Brigada contaminada
EL DESMANTELAMIENTO de buena parte de la Brigada de Estupefacientes de Algeciras por su presunta implicación en el tráfico de drogas, que esos mismos agentes tenían encomendado reprimir, no es un hecho inesperado ni sorprendente. La corrupción es un ingrediente que se muestra constante en la economía de la droga. Como precedente más cercano se puede citar a Bélgica, donde la mismísima Brigada Central hubo de ser totalmente desmantelada a comienzos de los años ochenta debido a que ese grupo especial, con su jefe a la cabeza, había introducido a través del aeropuerto de Bruselas mucho más hachís paquistaní que las propias mafias. En Estados Unidos, por su parte, se han descubierto casos que implican a sheriffs, policías locales y federales, incrementándose su número conforme la lucha contra la droga alcanza el calificativo de histórica.España no podía ser diferente, y la corrupción ha saltado a la palestra en cuanto los jueces han arremetido contra un fenómeno clave de nuestra potente economía sumergida. El caso concreto de Algeciras tiene un alcance inicialmente local, pero sugiere problemas de mayor calado y extensión. La primera de las contradicciones que surgen en el análisis del mundo de la droga es la gran desproporción que existe entre los beneficios multimillonarios que genera y la moderación de los salarios de quienes deben combatirlo. Un desequilibrio que en el caso español se ve potenciado por lo rudimentario de los medios que se utilizan: mientras que en la mayor parte de los países occidentales la policía dispone de balanzas móviles que se desplazan al lugar del delito para efectuar la primera pesada de lo requisado, en España se utiliza lo primero que se encuentra, con lo que siempre se puede alegar que la primera evaluación no tiene carácter de prueba. Ese descontrol puede generar casos de espectaculares diferencias entre lo incautado y lo que consta en el sumario, siendo el más notable el de los 150 kilos de cocaína desaparecidos en una aprehensión de una tonelada en mayo de 1988 en Irún.
Preocupa el que un producto más valioso que el petróleo circule por cuarteles de la Guardia Civil y comisarías con menos controles que otros materiales arcanos, pero hoy menos valiosos, como son el oro y la plata. A ello hay que añadir la inquietante actitud de las autoridades, incapaces de reconocer que tal situación propicia las irregularidades, atribuyendo a errores humanos lo que, convenientemente colocado en el mercado, alcanza miles de millones de pesetas.

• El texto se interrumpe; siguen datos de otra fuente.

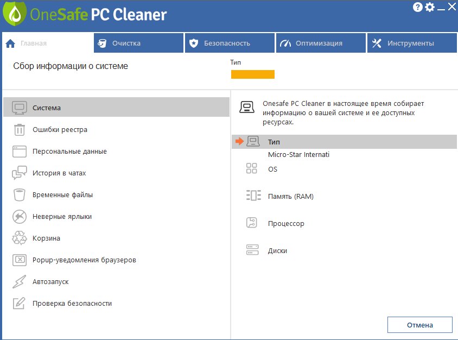
Task: Click the chat bubbles icon for История в чатах
Action: (x=20, y=173)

La falta de seguimiento -bien por exceso de confianza o por simple dejadez- de la actuación de los agentes de la ley y del orden en la persecución del narcotráfico puede producir el resultado paradójico de propagar un clima de sospecha generalizada, ante el que cualquier autoridad se sentirá maniatada. La economía de la droga es naturalmente rica en zonas ambiguas susceptibles de fundamentar tales sospechas: en su contexto, un tejido social predispuesto a jugar la doble moral de despreciar el producto pero no sus enormes ganancias económicas; en el corazón del problema, unos Estados que tienden a controlar el tráfico, conscientes de que su erradicación es imposible; en el horizonte, la perspectiva de unas instituciones que, a base de cambiar tolerancia por información, droga por confidencias, pueden llegar a convertirse en las administradoras del negocio, en el gran capo di mafía.

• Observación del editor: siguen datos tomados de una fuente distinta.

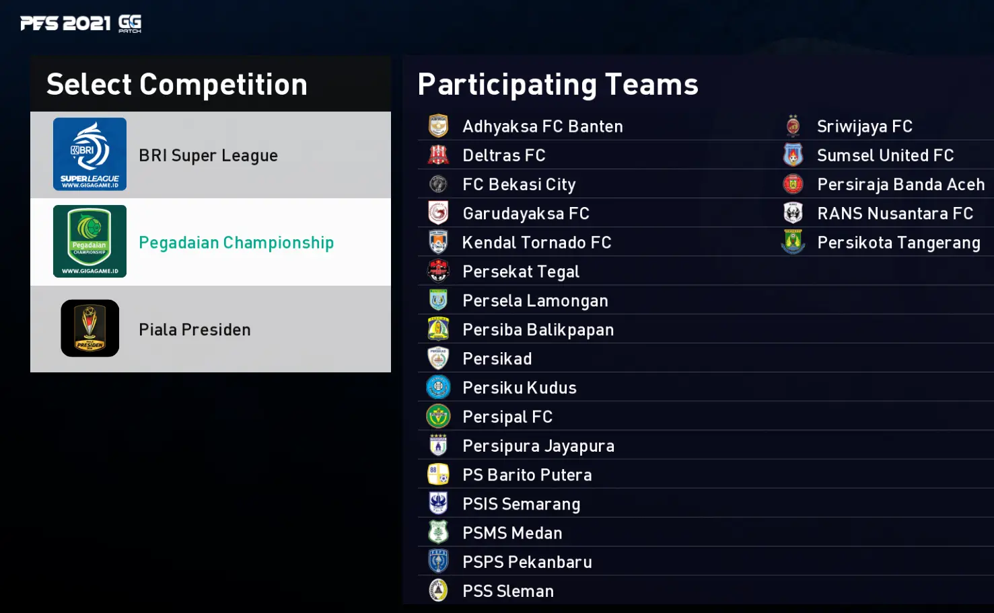994x613 pixels.
Task: Select Persiraja Banda Aceh entry
Action: point(900,184)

Ésta es la segunda contradicción, y tal vez la definitiva, de la lucha contra el narcotráfico que está dando sus primeros pasos serios en España. La corrupción estaba ahí, ahora hay pruebas. Los indicios superan el ámbito de lo local y el juego sucio de acusaciones en que tiende a degenerar la competencia abierta entre la Guardia Civil, la policía y los cuerpos de aduanas implicados en estas tareas. Las nuevas vías de acción abiertas por la justicia han lanzado un gran interrogante: ¿cómo es posible que las declaraciones de los arrepentidos lleguen a los acusados en pocas horas? Si algunos ámbitos de la Administración actúan al borde de la legalidad, con su declarado mercadeo de las confesiones; si los métodos son primitivos, cuando no directamente delictivos; si las luchas internas entre cuerpos de funcionarios obstaculizan la acción de la justicia, y si la sociedad civil, o una parte de ella, como algunas oficinas bancarias proclives a esconder la cabeza bajo tierra ante el volumen monetario que mueven, no actúa eficazmente contra lo que pretende perseguir, el resultado será una larga y fecunda carrera para quienes hace tiempo optaron por los beneficios inmediatos del tráfico de drogas.